**Input data:**
......

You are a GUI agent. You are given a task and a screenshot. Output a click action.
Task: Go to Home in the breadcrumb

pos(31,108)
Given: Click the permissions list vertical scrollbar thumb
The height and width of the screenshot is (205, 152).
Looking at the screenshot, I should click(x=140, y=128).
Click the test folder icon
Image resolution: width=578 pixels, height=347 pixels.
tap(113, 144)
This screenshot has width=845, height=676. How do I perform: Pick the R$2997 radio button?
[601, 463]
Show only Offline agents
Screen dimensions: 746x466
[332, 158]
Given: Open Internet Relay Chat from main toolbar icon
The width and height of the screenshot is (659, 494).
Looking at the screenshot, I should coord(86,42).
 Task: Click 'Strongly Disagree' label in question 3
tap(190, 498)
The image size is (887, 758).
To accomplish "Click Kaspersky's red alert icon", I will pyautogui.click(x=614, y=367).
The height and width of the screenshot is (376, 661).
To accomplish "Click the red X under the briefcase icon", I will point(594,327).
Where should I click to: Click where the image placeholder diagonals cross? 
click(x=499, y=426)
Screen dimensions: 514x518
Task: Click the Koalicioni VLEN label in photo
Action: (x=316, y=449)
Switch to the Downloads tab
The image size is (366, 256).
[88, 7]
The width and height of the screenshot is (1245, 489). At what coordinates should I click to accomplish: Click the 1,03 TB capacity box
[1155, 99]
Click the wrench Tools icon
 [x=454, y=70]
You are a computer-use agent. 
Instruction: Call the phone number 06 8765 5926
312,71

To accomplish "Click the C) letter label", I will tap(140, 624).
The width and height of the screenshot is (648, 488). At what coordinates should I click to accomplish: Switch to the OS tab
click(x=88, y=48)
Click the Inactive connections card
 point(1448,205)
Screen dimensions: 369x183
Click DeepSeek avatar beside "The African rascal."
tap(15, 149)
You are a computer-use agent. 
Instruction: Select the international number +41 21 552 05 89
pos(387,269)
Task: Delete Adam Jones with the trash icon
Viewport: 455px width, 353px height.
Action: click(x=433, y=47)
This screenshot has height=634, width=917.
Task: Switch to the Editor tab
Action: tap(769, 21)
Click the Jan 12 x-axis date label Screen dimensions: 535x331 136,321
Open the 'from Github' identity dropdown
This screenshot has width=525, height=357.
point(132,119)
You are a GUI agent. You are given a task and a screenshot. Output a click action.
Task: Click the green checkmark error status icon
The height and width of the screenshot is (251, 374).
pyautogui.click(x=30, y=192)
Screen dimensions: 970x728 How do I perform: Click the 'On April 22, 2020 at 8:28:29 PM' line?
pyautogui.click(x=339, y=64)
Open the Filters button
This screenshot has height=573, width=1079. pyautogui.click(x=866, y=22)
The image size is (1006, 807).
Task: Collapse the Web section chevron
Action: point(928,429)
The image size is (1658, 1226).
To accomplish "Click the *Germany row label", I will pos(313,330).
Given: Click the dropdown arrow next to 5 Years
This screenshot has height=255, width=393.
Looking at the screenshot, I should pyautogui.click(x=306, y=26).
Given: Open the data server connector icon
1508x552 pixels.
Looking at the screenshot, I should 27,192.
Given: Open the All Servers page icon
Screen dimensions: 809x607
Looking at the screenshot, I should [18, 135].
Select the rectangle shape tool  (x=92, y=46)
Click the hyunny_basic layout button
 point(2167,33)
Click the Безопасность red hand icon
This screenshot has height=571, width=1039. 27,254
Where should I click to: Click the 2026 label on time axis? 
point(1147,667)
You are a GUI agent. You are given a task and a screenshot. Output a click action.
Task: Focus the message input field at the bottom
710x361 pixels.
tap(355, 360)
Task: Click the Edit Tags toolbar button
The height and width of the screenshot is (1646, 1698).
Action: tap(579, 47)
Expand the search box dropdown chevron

......

**Task statement:** Count the lines above that contain the word "icon", taking case into account. Give only the number.

**Exercise answer:** 10